> **STATED GOAL**: Set down the data unchanged, starting with the line containing "Given: Click the 采购控制价（大写） label" and going on through the line containing "[x=254, y=433]", both included. Omit the pictures from your answer.

*** EXERCISE INPUTS

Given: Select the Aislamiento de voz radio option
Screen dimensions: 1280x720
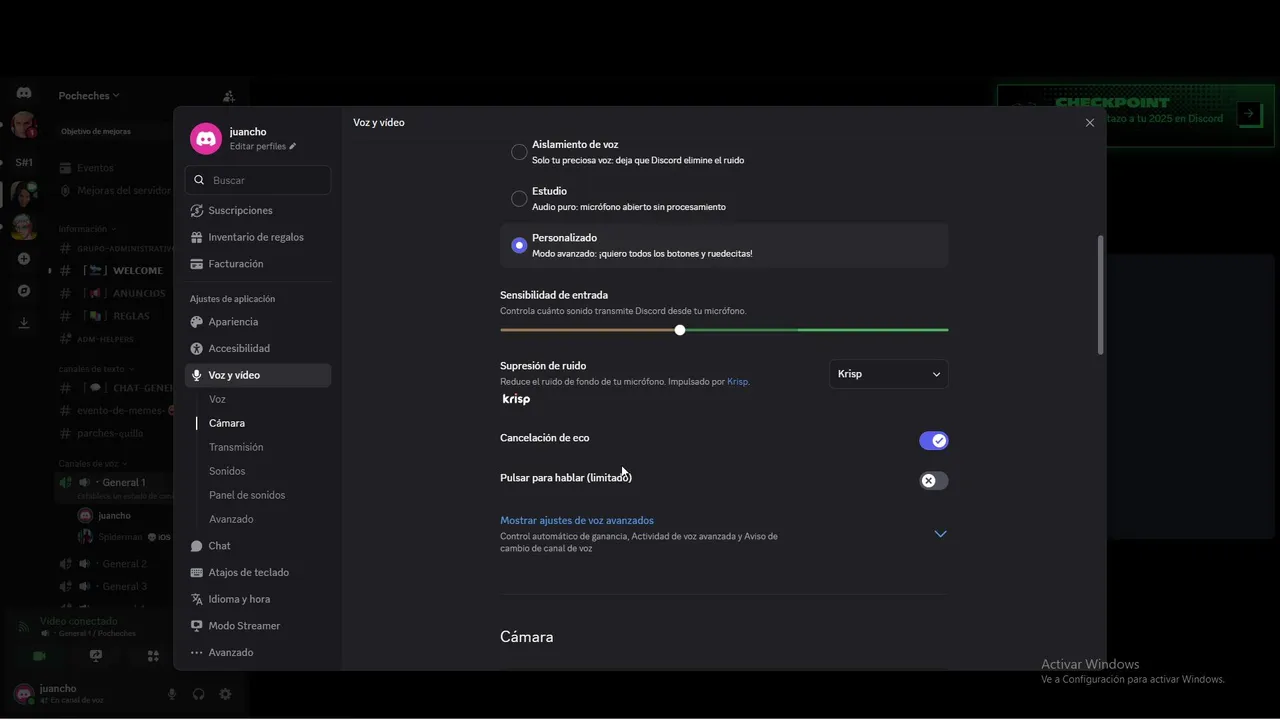Looking at the screenshot, I should click(519, 152).
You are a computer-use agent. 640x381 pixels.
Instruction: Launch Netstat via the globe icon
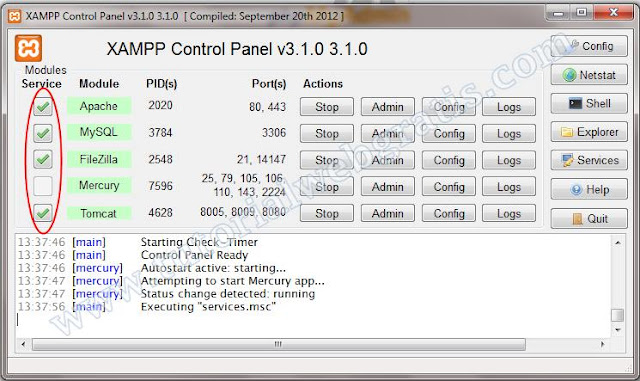[589, 75]
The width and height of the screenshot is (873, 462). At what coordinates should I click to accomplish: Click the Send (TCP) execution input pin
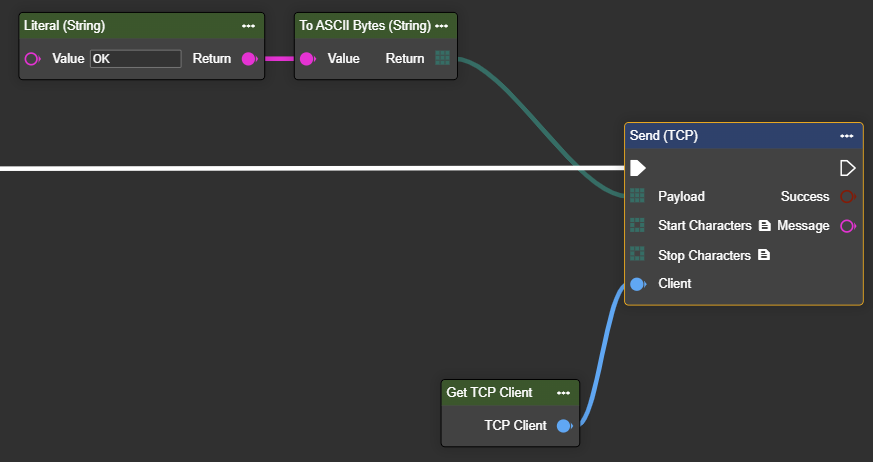tap(638, 168)
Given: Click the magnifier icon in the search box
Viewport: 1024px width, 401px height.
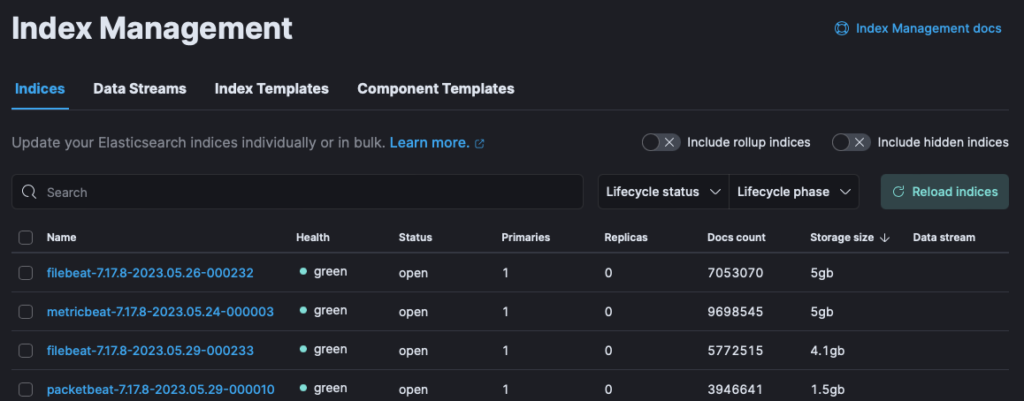Looking at the screenshot, I should click(x=29, y=192).

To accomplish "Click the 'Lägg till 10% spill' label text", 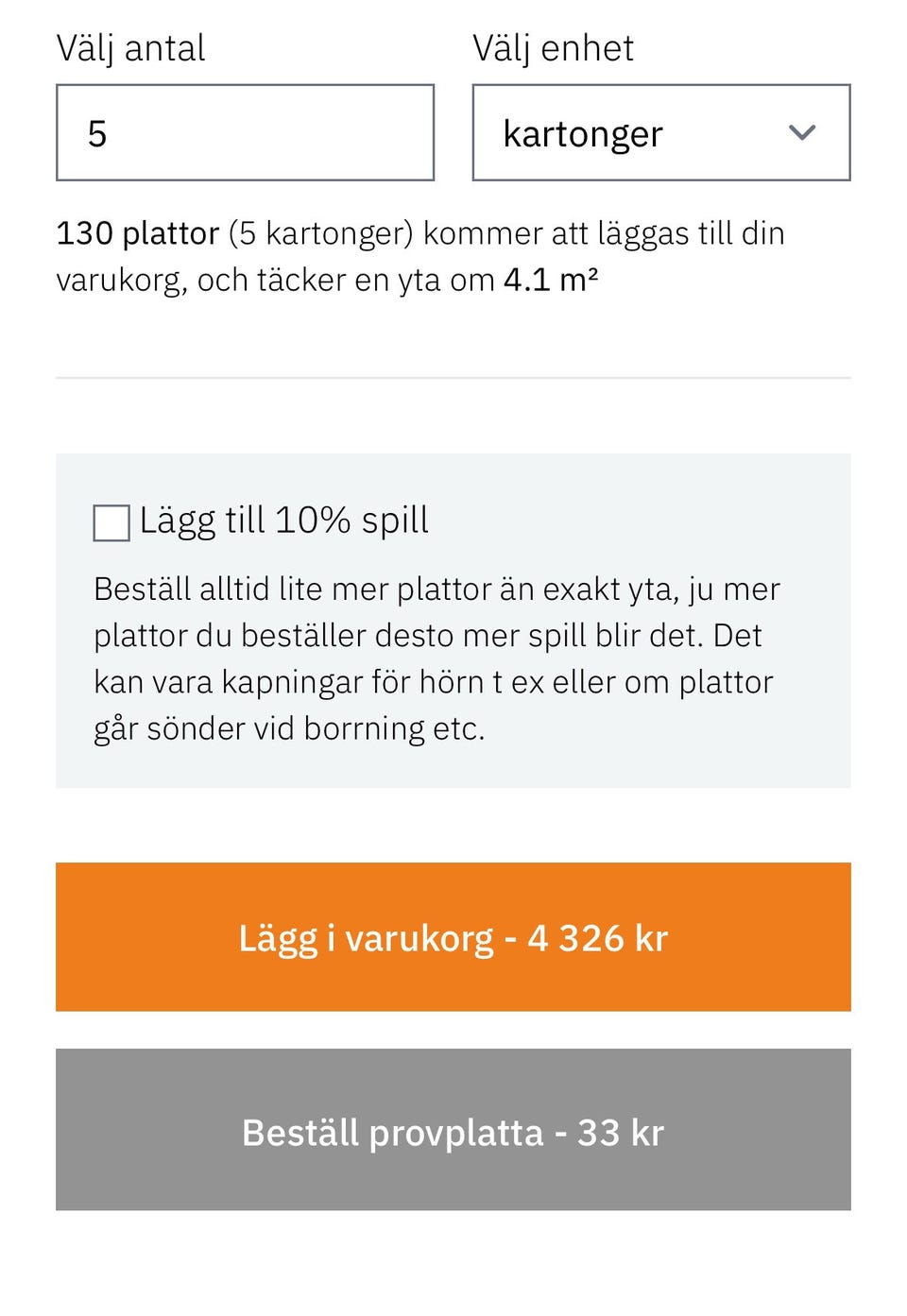I will (283, 521).
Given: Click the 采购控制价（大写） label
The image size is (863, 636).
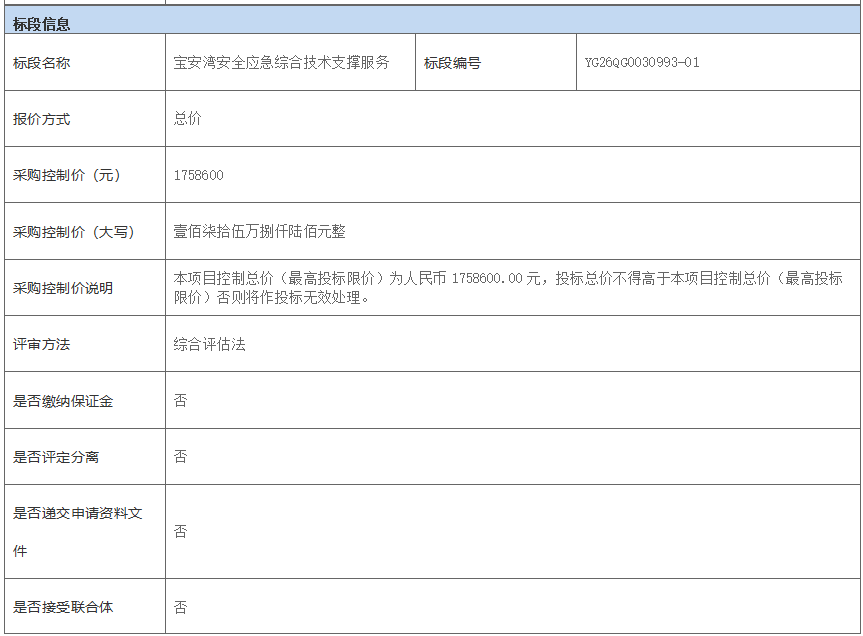Looking at the screenshot, I should pos(73,232).
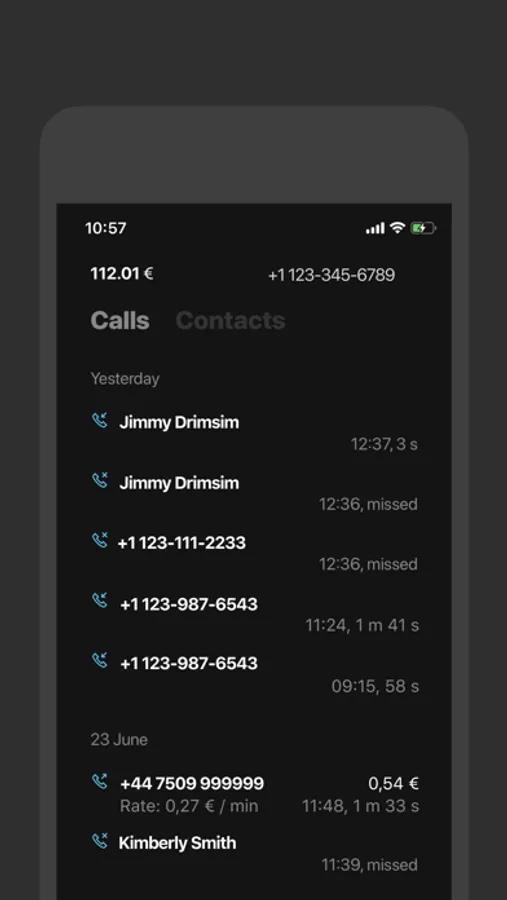Open Jimmy Drimsim call lasting 3 s
Screen dimensions: 507x900
[x=254, y=433]
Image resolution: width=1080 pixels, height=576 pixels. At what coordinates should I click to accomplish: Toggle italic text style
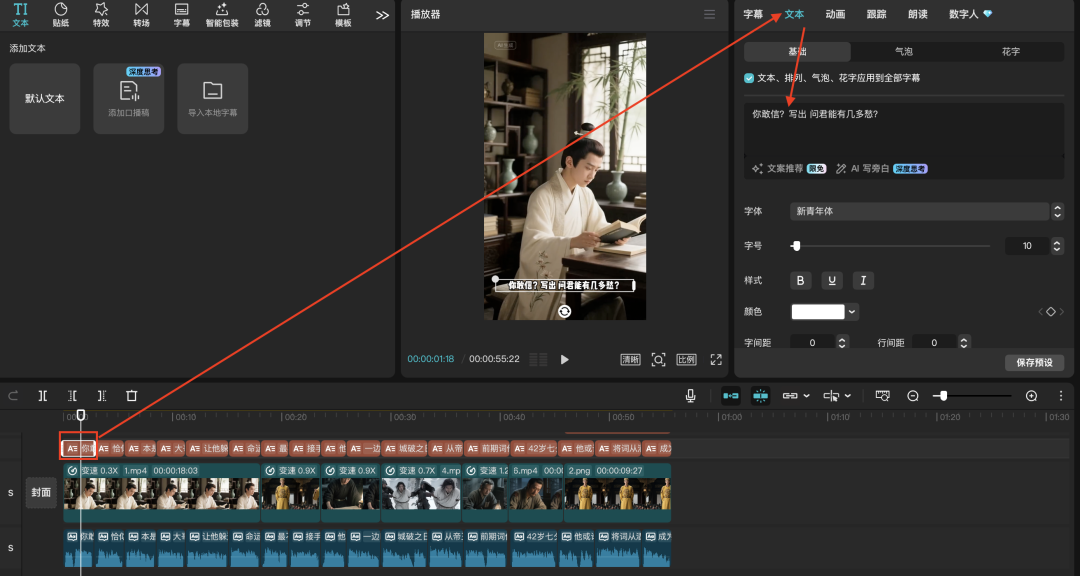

******

> **TASK OUTPUT**:
Given: Click the 采购控制价（大写） label
The image size is (863, 636).
Looking at the screenshot, I should pos(73,232).
Open Jimmy Drimsim call lasting 3 s
Screen dimensions: 507x900
[x=254, y=433]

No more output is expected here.